▸ Durchzuführende Aufgaben
(a) Fassen Sie den Text über Dmytro Tiazhlov an den Kurzfilmtagen in Winterthur in zwei Sätzen zusammen.
(b) Setzen Sie den Bericht über den ukrainischen Filmemacher an den Kurzfilmtagen in Winterthur fort.

Filmen im Exil: Ein Ukrainer an den Kurzfilmtagen in Winterthur

Für die internationalen Kurzfilmtage in Winterthur drehen diese Woche fünf Filmemacherinnen und Filmemacher fünf Kurzfilme. Alle kommen aus einer Krisenregion - sie drehen darum unter dem Titel «Exil». Ein Augenschein mit dem ukrainischen Filmemacher Dmytro Tiazhlov.

Der ukrainische Regisseur Tiazhlov mit Wollkappe und Regenjacke. Der Kameramann ist am filmen.

Bildlegende: Der ukrainische Regisseur Dmytro Tiazhlov mit seinem Kameramann an der Arbeit in Winterthur. SRF

Kartoffeln, Kopfsalat und «Rüebli»: Der Ukrainer Dmytro Tiazhlov gibt seinem Kameramann Regieanweisungen auf Englisch. Auf dem Markt in Winterthur kann Tiazhlov den Alltag der Winterthurerinnen und Winterthurer beobachten. Ihre Gesichter, ihre Reaktionen.

▸ Ausgangsdaten

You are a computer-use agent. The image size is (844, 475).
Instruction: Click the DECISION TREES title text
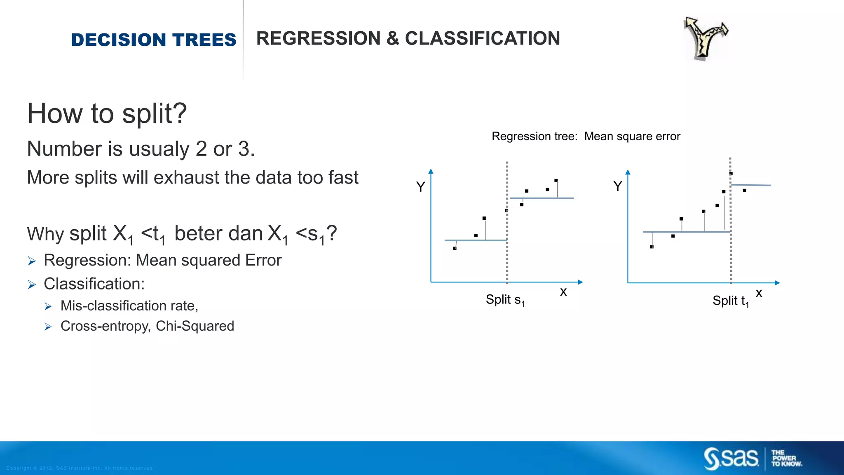tap(153, 40)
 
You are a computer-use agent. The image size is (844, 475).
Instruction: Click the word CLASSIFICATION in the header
tap(482, 38)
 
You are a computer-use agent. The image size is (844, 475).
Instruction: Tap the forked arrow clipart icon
tap(705, 38)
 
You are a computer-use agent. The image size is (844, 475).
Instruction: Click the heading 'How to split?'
tap(107, 113)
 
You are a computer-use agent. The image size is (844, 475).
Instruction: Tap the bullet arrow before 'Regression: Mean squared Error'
tap(32, 261)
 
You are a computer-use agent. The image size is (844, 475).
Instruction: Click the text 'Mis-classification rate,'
tap(129, 306)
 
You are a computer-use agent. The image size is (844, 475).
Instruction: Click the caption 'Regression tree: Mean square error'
tap(586, 136)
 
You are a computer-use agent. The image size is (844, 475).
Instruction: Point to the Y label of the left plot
tap(420, 187)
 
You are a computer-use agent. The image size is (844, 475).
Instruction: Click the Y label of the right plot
tap(617, 186)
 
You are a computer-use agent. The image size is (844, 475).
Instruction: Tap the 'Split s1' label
tap(505, 300)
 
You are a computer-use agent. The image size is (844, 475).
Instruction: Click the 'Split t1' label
tap(730, 301)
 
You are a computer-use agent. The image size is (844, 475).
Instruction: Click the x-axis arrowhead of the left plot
tap(580, 282)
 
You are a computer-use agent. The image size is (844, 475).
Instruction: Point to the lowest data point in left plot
tap(455, 248)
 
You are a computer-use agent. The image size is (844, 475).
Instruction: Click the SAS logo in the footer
tap(731, 459)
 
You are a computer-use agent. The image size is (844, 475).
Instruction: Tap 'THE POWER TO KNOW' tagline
tap(786, 459)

▸ Antwortliste
(a) Für die internationalen Kurzfilmtage in Winterthur drehen diese Woche fünf Filmemacherinnen und Filmemacher aus Krisenregionen unter dem Titel «Exil» fünf Kurzfilme. Einer von ihnen ist der ukrainische Regisseur Dmytro Tiazhlov, der auf dem Markt in Winterthur seinem Kameramann Regieanweisungen auf Englisch gibt und den Alltag der Winterthurerinnen und Winterthurer beobachtet.

(b)
Ein Alltag wie Ferien

Und dieser Alltag kommt Tiazhlov vor wie Ferien. Denn Tiazhlov kommt aus Kiew, der Hauptstadt der Ukraine. Und der Alltag dort ist hart, immer wieder gibt es gewalttätige Auseinandersetzungen und Demonstrationen. Ganz anders in Winterthur, da gebe es wenig Stoff für spannende Dokumentarfilme.

Doch genau dies sei die Herausforderung: In kurzer Zeit einen Dokumentarfilm zu realisieren, sagt Tiazhlov. Denn bereits Ende Woche muss er mit den Dreharbeiten fertig sein, nächste Woche wird geschnitten und Anfang November, an den Kurzfilmtagen, ist Premiere.

Rhea Plangg, Produktionsassistentin sagt, die Idee des Projekts sei, dass Menschen von ausserhalb einen Blick auf unser Land werfen würden. Dieser fremde Blick auf das Eigene erlaubt es, in unserer Welt neue Sachen zu entdecken.